Thomas Lionel Hill Jr. (born August 31, 1971) is an American former professional basketball player.

A 6'5" shooting guard, Hill played at Duke University from 1989 to 1993, winning two NCAA Championships (1991 and 1992). His teammates at Duke included Grant Hill (no relation), Christian Laettner, and Bobby Hurley. Thomas Hill received Third Team All-ACC honors in 1991,1992, 1993 and was a team captain during his senior season. 
 
He played in 141 career games for Duke, 6th on their all-time list as of March 28, 2010; directly behind Jon Scheyer, and tied with Brian Davis.

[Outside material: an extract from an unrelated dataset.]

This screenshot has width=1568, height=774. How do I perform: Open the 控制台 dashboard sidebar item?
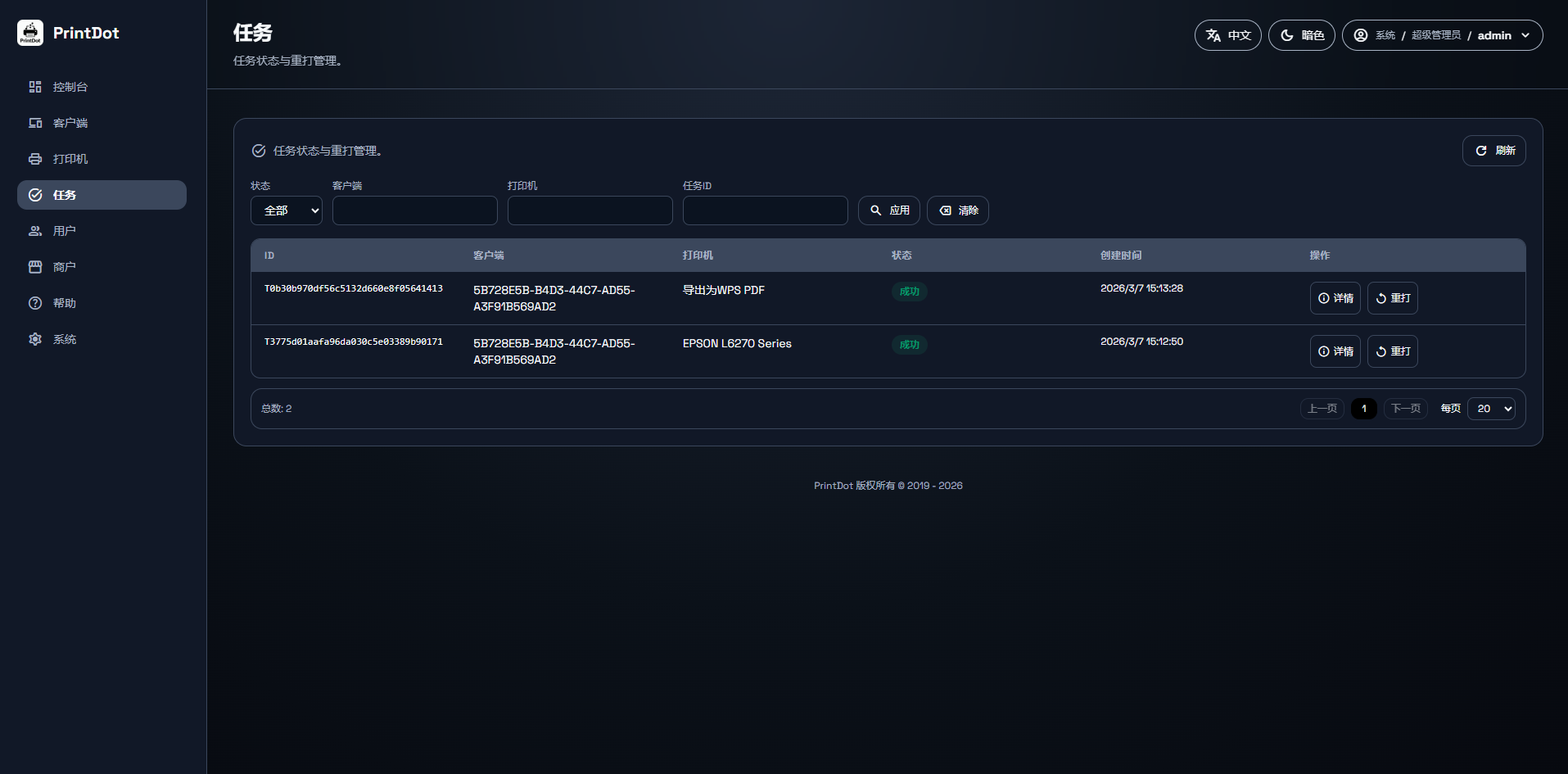[x=70, y=87]
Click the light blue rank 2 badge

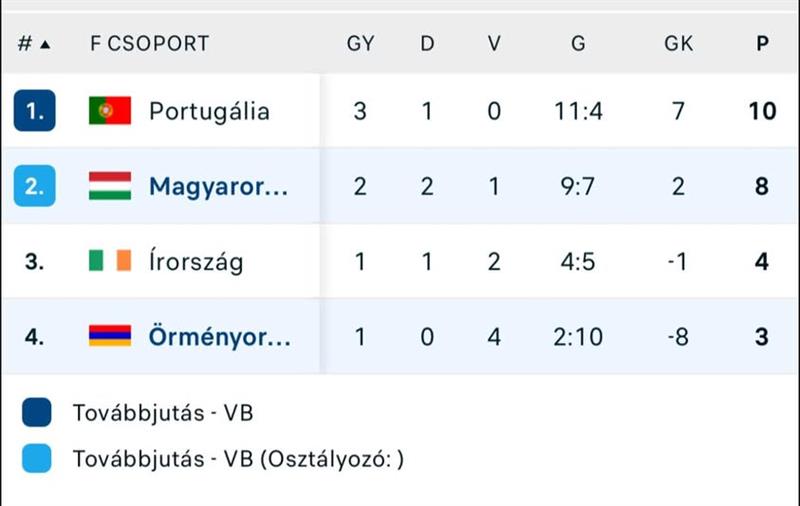[34, 186]
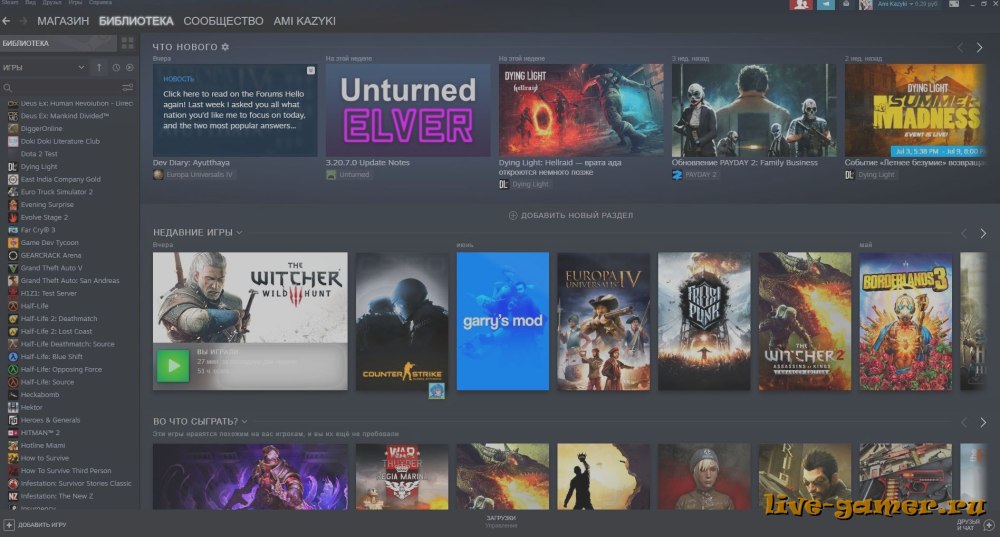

After graduating, Hill was drafted by the Indiana Pacers in the 2nd round (#39 pick overall) of the 1993 NBA draft. Hill never played an NBA regular season game but he did play in preseason games where he scored a high of 14. He played in the Australian National Basketball League for one season (appearing in just nine games) for the Perth Wildcats.

Thomas Hill's father, Thomas Sr., won a bronze medal in the 110-meter hurdles at the 1972 Summer Olympics.

Hill is perhaps best remembered for his emotional reaction after his Duke teammate Christian Laettner hit a last-second shot to defeat Kentucky in the elite eight of the 1992 NCAA Tournament. After Laettner hit the shot, a CBS camera panned to Hill who appeared to be crying of joy with his hands on top of his head.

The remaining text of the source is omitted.